1567 PORT-223-01 Portuguese for Spanish Spkr II 1.00 SEM Hubert, Rosario MW: 10:00AM-11:15AM TBA GLB2  
  Enrollment limited to 15 Waitlist available: N
  Also cross-referenced with INTS Cross-listing: HISP-223-01
  A continuation of Hispanic Studies/Portuguese 222, designed for students with any prior knowledge of a Romance Language (Spanish, Italian, French, Catalan). Along with the fundamental communication skills—understanding, speaking, reading and writing—the course will focus on those features of Portuguese that are most difficult for Romance Languages speakers: pronunciation, idioms and grammatical structures particular to Portuguese. Students will be introduced to the cultures of the Portuguese-speaking world through readings and authentic materials, including films, music and videotapes.
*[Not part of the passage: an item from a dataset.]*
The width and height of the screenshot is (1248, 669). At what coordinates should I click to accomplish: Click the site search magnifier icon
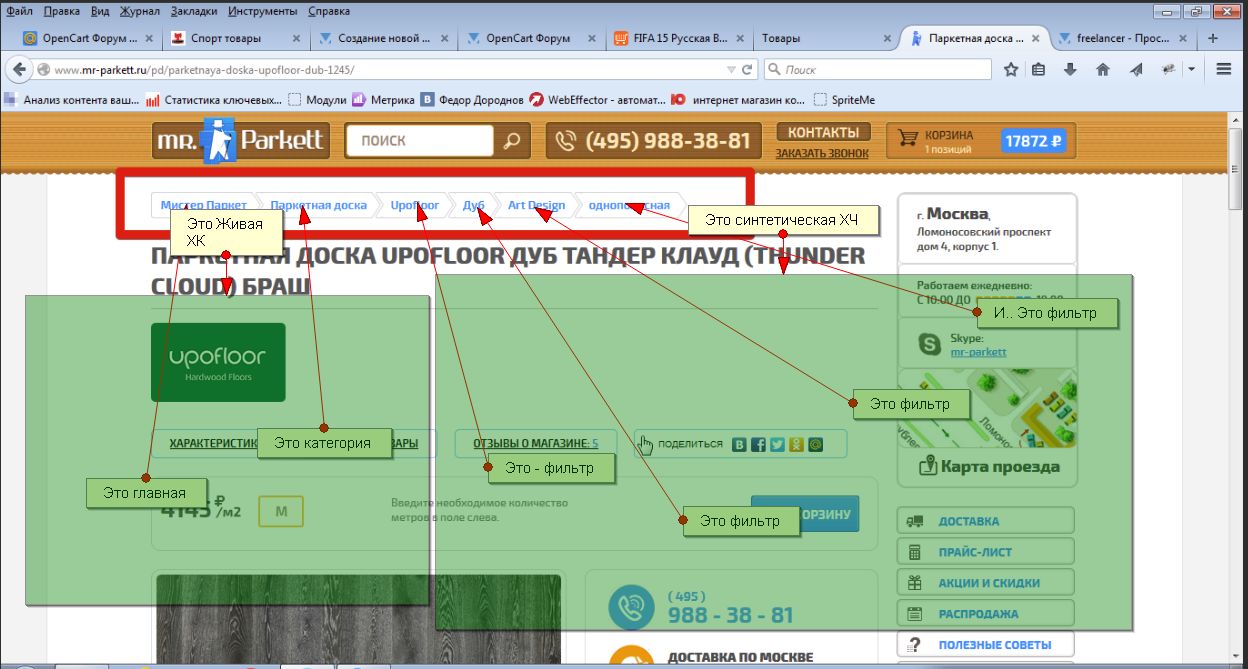pyautogui.click(x=511, y=141)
1469 THDN-220-01 Kathak: Philosophy & Practice 1.00 STU Agrawal, Rachna MW: 4:00PM-5:30PM TBA GLB1  
  Enrollment limited to 16 Waitlist available: Y
  Also cross-referenced with ASIANSTDS, INTS
  This course emphasizes the practice, theory, and philosophy of Kathak, a classical dance of India, which originated over 2,000 years ago. Evolving from a blend of Middle Eastern dance styles and ancient Indian storytelling art form, Kathak combines dance, drama, and music to convey ideas and emotions. Modern Kathak emphasizes geometric patterns and design with special emphasis on footwork, pirouettes and intricate rhythms. The course covers specific techniques as well as the cultural context from which they evolved. The course also includes analyses of philosophical, economic, political, and gender issues that facilitated the development of Kathak. Also listed under international studies/Asian studies.
1537 URST-210-01 Sustainable Urban Development 1.00 LEC Gamble, Julie TR: 9:25AM-10:40AM TBA GLB  
  Enrollment limited to 29 Waitlist available: N
  Also cross-referenced with INTS
  With the era in which city dwellers comprise a majority of the world's population has come a new urgency for understanding the balance between urban development and the environment. This course introduces students to the sub-field of urban studies which deals with sustainable development, including exploration of the debates on the meanings of sustainability and development in cities. Taking a comparative approach and a global perspective, topics to be examined may include the ecological footprint of cities, urban programs for sustainable urban planning, urban transportation and service delivery, energy issues, and the critical geopolitics of urban sustainability around the world. May be counted toward INTS major requirements.
2635 URST-215-01 Latin American Cities 1.00 LEC Figueroa, Luis TR: 2:55PM-4:10PM TBA GLB2  
  Enrollment limited to 29 Waitlist available: N
  Also cross-referenced with INTS Cross-listing: HIST-215-01
  Topics include: urbanism, religion and power in the ancient civilizations of Mexico, Central America and the Andes; colonial-era urbanism, religion, slavery and politics (1520s-1810s); post-colonial nation-building, modernization, Europeanization and early radical politics (1820s-1920s); populist-era industrialization, urban growth, class conflicts, revolutionary politics, and authoritarianism (1930s-1970s); democratization, social movements, and exclusionary and progressive urbanism in the era of neoliberalism and globalization (1980s-present). Throughout the course, we pay particular attention to gender, sexual, racial and ethnic identities, as well as to both popular culture and the fine arts, using examples from Bahia, Buenos Aires, Bogotá, Brasilia, Caracas, Cusco, Havana, Lima, Mexico City, Montevideo, Rio de Janeiro, San Juan de Puerto Rico, São Paulo, and Santiago de Chile.